The existence of this mine is further news to Latham. Only now does it become clear that the whole novel boils down to the rival claims to this oasis and the mineral wealth which may or may not lie beneath it. They discover one Ed White, an American prospector who thought he had the rights to the land, is well-advanced on his plan of using bulldozers to clear the rubble of a rockfall away from the reputed opening to the mine. He had been corresponding with Wade about a deal to develop the mine. Wade had been corresponding with Kostos. Everyone is deceiving everyone else, and poor Latham is the last to realise it.

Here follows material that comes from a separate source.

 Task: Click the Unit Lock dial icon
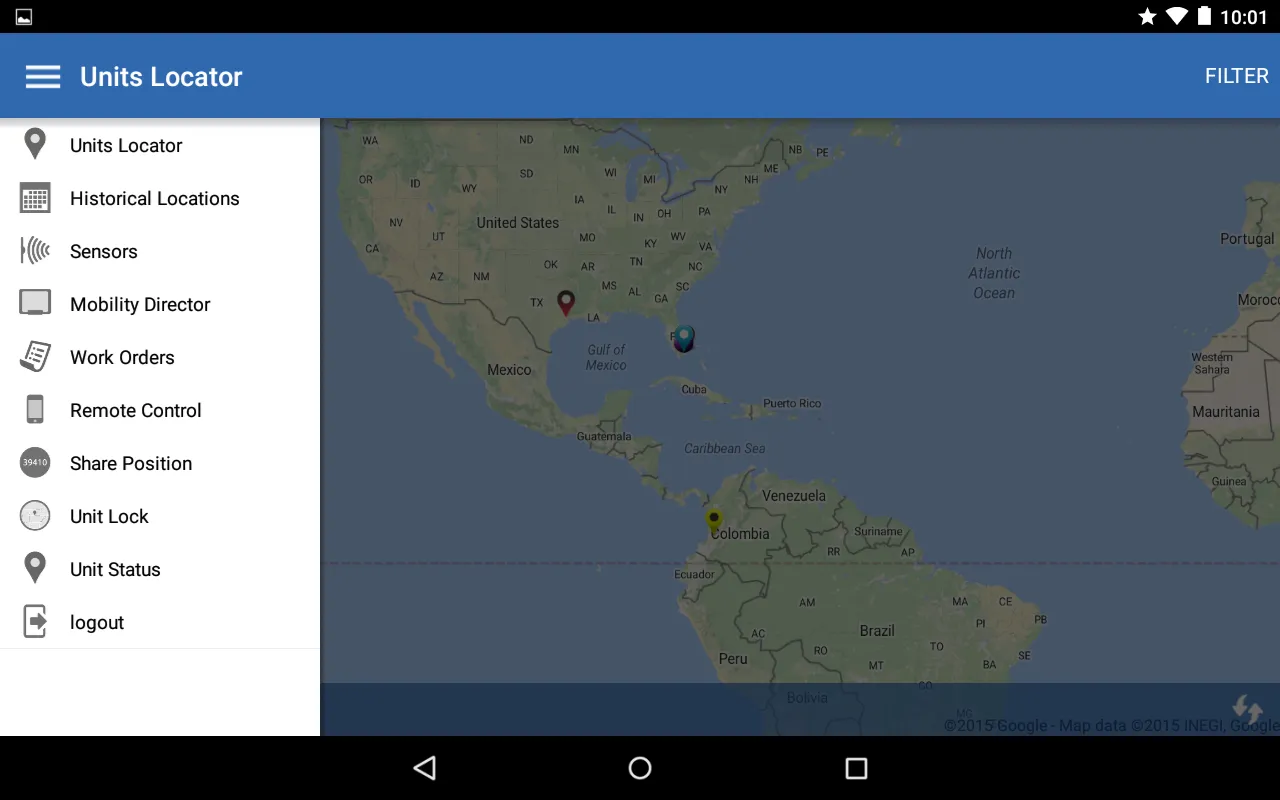(35, 516)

Who owns the land and the mine? Everyone agrees that the Caid Hassan (the local native leader) gave the land to Marcel Duprez for his services to the community, who then willed it to Kavan. But now it appears that European law doesn’t count – the Caid must re-confirm that gift. This is going to be tricky as he is at daggers drawn with his eldest son – none other than the fanatical Ali, the man who has been pursuing them along with the crook Kostos all the way from Tangiers.

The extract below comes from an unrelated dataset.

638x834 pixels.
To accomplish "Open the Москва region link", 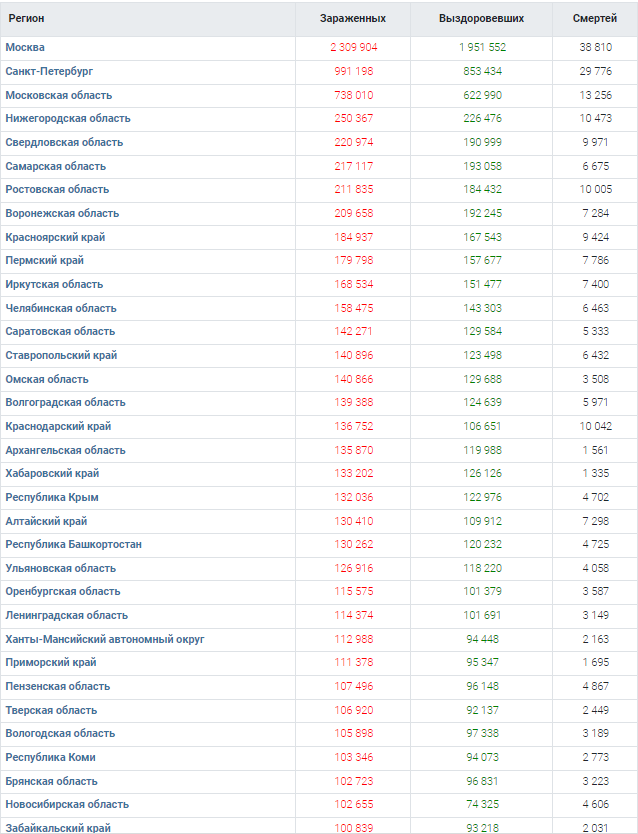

In addition, our gang have to placate the local French authorities in the shape of Captain Legard, who doesn’t believe their (rather convoluted and improbable) story. To add complication, the body of Wade has washed ashore in Portugal but, since the authorities were told it was Wade who came ashore in Tangier, they mistakenly identify the body as Kavan. Which throws suspicion on Kavan-posing-as-Wade that he murdered Kavan-actually-Wade. Complicated.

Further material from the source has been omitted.